Not smart at all jeeze!


----------



## NeverSpeak (Oct 9, 2013)

If Obama wanted to pay these families as bad as he wants to take our right to bear arms, they'd be paid. He has that kind of power, and no finger pointing will change that. Futhermore, his track record with the military is already written.


----------



## graniteman (Oct 10, 2013)

No matter what, Obama is The Commander  in Chief (head of ALL The Military and everything they do) and unfortunately happens to be the president. With one stroke of the pen , no questions asked, he could have this taken care of within minutes. 
Some of you blame the Republicans, you need to read The Constitution. It is Congress' sole duty to control every nickel that the gov't spends. there has been something like 20 ''gov't shutdowns' in our history, NONE of these things have ever happened before. Do you think this would have happened with Reagan or Bush in Power? 
DON'T **** WITH THE MILITARY, ESPECIALLY FALLEN MEMBERS FAMILIES. This is near and dear to me, I've seen up close what this does to a family. For this pos in chief to allow this is pure bullshit


----------



## corvettels3 (Oct 10, 2013)

NeverSpeak said:


> If Obama wanted to pay these families as bad as he wants to take our right to bear arms, they'd be paid. He has that kind of power, and no finger pointing will change that. Futhermore, his track record with the military is already written.

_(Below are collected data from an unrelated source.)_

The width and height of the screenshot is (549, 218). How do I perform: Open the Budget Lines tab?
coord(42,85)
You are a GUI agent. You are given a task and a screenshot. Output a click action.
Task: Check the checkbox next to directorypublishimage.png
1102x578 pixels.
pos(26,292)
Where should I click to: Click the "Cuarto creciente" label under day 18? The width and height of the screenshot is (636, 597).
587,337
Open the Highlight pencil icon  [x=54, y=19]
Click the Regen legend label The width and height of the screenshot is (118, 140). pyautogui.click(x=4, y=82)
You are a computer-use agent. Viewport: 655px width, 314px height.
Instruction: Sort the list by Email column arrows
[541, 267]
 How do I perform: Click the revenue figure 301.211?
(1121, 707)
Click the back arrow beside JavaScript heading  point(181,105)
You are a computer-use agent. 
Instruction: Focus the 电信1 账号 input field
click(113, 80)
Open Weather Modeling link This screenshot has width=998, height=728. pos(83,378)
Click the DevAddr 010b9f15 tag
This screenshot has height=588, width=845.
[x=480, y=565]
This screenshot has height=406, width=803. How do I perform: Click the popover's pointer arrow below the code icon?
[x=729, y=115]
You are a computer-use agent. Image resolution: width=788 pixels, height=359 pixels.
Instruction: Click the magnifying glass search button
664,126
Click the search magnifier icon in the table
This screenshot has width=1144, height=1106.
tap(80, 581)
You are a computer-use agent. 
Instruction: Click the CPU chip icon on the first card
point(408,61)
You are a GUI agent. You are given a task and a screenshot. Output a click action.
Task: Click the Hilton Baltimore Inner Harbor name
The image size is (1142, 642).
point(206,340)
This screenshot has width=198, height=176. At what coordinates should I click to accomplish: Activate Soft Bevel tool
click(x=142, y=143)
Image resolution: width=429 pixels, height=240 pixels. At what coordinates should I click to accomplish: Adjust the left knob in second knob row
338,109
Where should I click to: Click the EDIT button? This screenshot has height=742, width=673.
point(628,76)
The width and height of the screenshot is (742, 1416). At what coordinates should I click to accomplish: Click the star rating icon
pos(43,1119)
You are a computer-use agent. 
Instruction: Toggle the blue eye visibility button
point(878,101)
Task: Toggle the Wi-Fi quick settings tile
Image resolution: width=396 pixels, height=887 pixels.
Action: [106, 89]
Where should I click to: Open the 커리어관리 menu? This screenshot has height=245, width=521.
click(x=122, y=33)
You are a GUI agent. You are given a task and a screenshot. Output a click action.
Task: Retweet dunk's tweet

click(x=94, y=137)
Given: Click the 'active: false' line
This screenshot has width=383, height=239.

really? I thought Obama was going to take our guns back in 08.. What happened? He had control of both houses. Track record with our military? Please elaborate. Has he taken us to a senseless war like Iraq? I guess we all forgot what the almighty Bush did to our country.


----------



## corvettels3 (Oct 10, 2013)

anewguy said:


> The government was shut down because the House created a Continuing Resolution bill that cut "Obama Care."  The Senate then decided (mostly) not to vote for it because it defunded something that Congress passed already in 2009 (I think).  The Supreme Court ruled that Obama Care was constitutional as well.  Then the Senate proposed a CR that would fund the government and included Obama Care but the House turned it down because it included Obama Care, which is actually technically already a law.
> 
> I am by no means saying that "Mr. O" doesn't have his fair share of poor moves, but it's certainly not fair to point the finger at Obama when he is not the reason the government is shut down in the first place. Congresses approval rating is sub 10% and (big surprise) they are at fault here.  The House already passed a bill to fix the fallen soldier issue, and the Pentagon is hiring a private contractor to complete the project.
> 
> One more thing... A copy and paste Google search for the text from your post reveals that you are copying this info from a website that is clearly very conservative.  For example: lonestarteaparty.us, conservativebyte.com, www.breitbart.com.  I'm not saying you should get your news from anywhere specific... But I hope you are at least seeing both sides... Which these websites clearly do not provide.  I don't mean to offend you or anything, but I just don't like to see the spreading of propaganda (from either side.)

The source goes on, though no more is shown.